- _GIVEN EXERCISE_
Transcribe the hearing research report word for word from "In 1995, we" to "and Darwin, 1996).".

- _EXCERPT TO READ_
++++++++

This theme was originally titled "Auditory Perception" and embraced studies of perceptual acclimatisation to amplified sound and studies of binaural hearing. Studies of acclimatisation are now described in Theme 5. Studies of binaural hearing are described below in the first half of this progress report. The new title reflects a future of broader and deeper scope linked more to neuroscience, but one which builds on past techniques and discoveries. The second half of this progress report describes the first steps in this reorientation – the development of technologies and techniques required for research on hearing using fMRI. These developments are one of three strands of work being conducted using functional imaging. The other two – studies of the functional architecture of the auditory cortex and applications of fMRI to address fundamental questions in audition and speech perception – have also made useful progress, but can be described more economically along with the future proposals to which they have led. The strategic justification for the new direction is given chiefly in Section 4 of Chapter 0.

4.1 Binaural processing of multiple sound sources

(Summerfield, Culling, Akeroyd)

Our overall aim has been to understand the auditory processes which allow listeners to attend selectively to one source of sound when several sources are present simultaneously. In much of the work, the sources are a pair of voices. A computational solution to this version of the problem of auditory selective attention would have obvious applications in automatic speech recognition and in aids to hearing. The immediate benefits, however, are the insights which the work generates into basic processes in hearing. The fact that processes of, for example, pitch perception and localisation work successfully when more than one source of sound is present both generates informative experimental leverage and constrains accounts of those processes. The project has had two specific goals: initially to understand the contribution of binaural hearing to separating sound sources, and latterly to understand how binaural hearing plays its essential function of establishing where sources are located when more than one source is present.

4.1.1 Source segregation

In 1995, we reported the counter-intuitive discovery [4.06], subsequently corroborated (Hukin and Darwin, 1995), that listeners cannot group energy in frequency regions that display the same interaural time difference (ITD) and segregate it from energy in other regions that display a different ITD. In this respect, ITD differs from harmonicity [4.14, 4.15], where across-frequency grouping by common fundamental periodicity is a robust phenomenon. The result is surprising because ITD is the primary cue to lateralisation, and listeners have the strong sense that lateral separation of sources facilitates selective attention. The role of ITD is rationalised by the demonstration that processes which determine where a source is located operate after processes of grouping have determined what there is to locate (e.g. Hill and Darwin, 1996).

++++++++

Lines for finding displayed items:
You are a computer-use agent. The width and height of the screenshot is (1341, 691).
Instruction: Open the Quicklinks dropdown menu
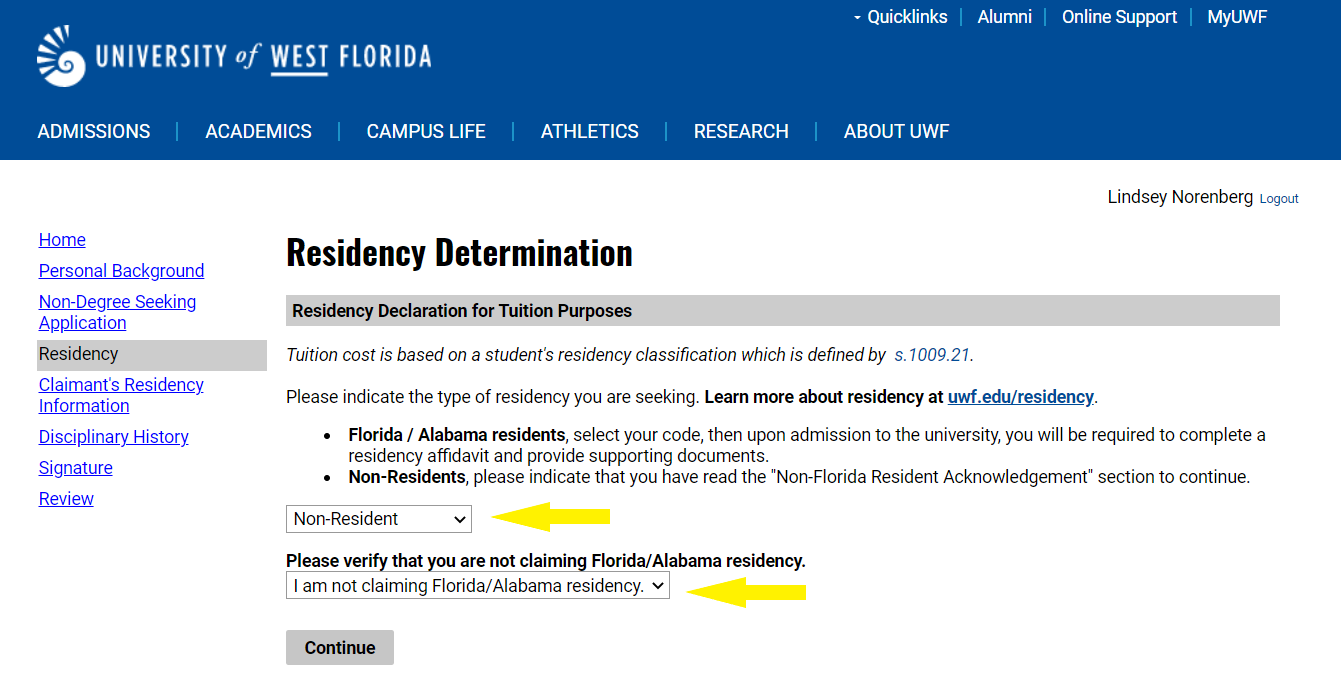[900, 17]
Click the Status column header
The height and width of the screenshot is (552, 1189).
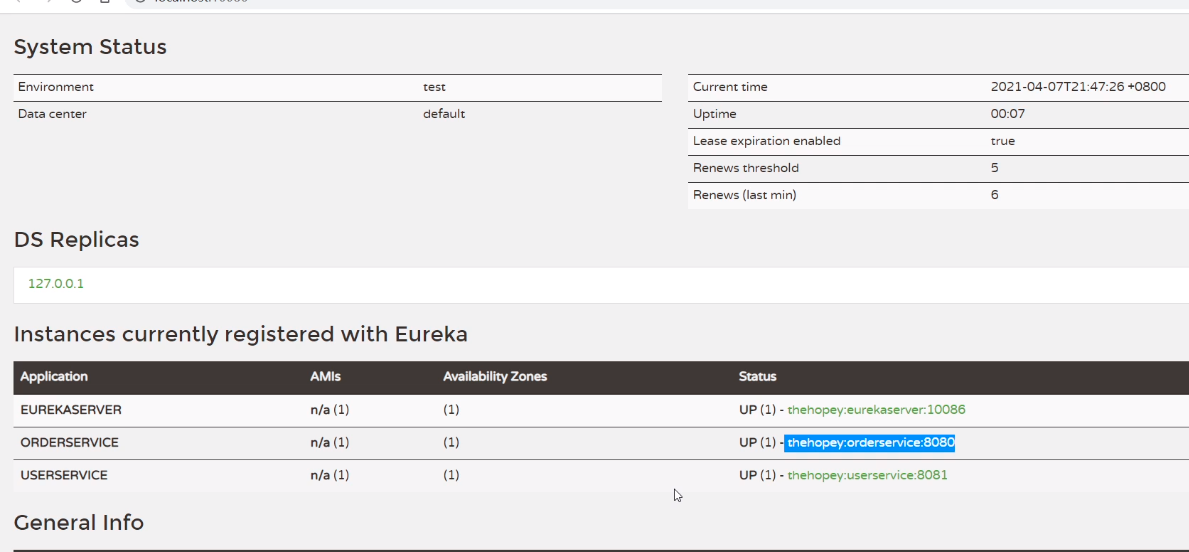point(757,377)
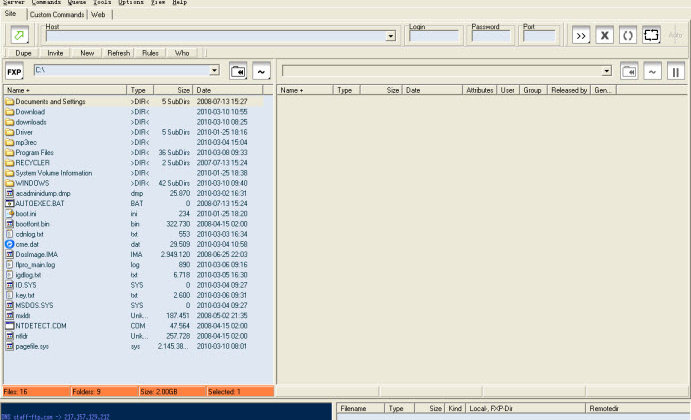The image size is (691, 420).
Task: Click the Dupe button
Action: [23, 52]
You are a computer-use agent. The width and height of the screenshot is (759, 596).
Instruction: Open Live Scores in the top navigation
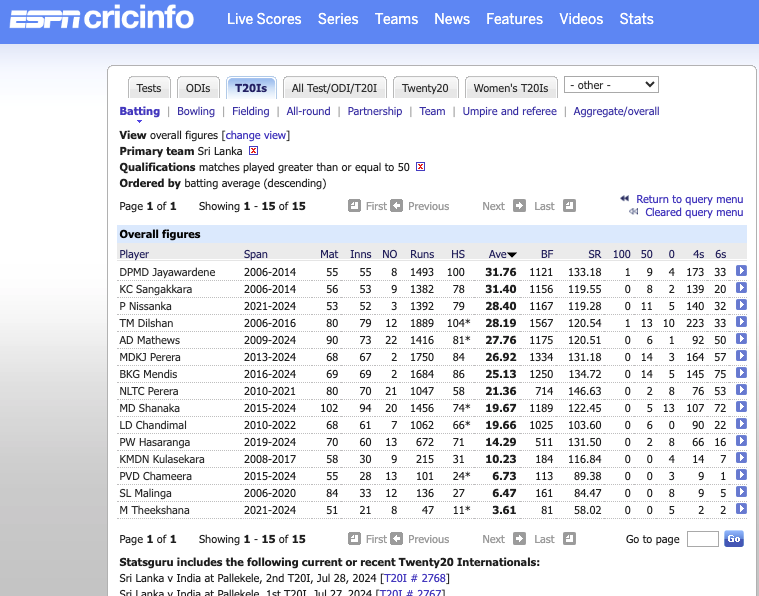pos(264,19)
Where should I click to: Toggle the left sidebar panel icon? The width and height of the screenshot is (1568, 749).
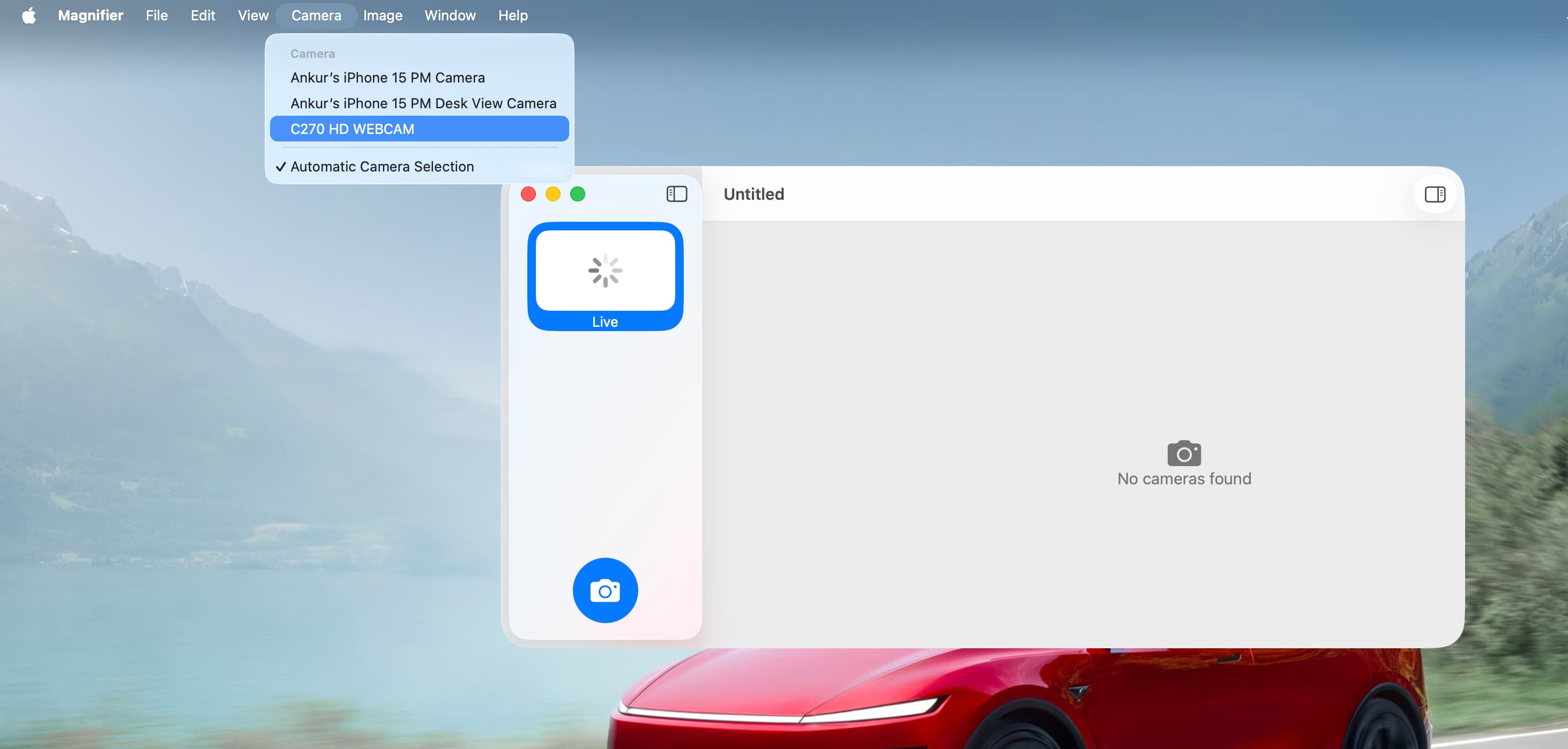[x=676, y=194]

++++++++

- _CORRECT RESULT_
In 1995, we reported the counter-intuitive discovery [4.06], subsequently corroborated (Hukin and Darwin, 1995), that listeners cannot group energy in frequency regions that display the same interaural time difference (ITD) and segregate it from energy in other regions that display a different ITD. In this respect, ITD differs from harmonicity [4.14, 4.15], where across-frequency grouping by common fundamental periodicity is a robust phenomenon. The result is surprising because ITD is the primary cue to lateralisation, and listeners have the strong sense that lateral separation of sources facilitates selective attention. The role of ITD is rationalised by the demonstration that processes which determine where a source is located operate after processes of grouping have determined what there is to locate (e.g. Hill and Darwin, 1996).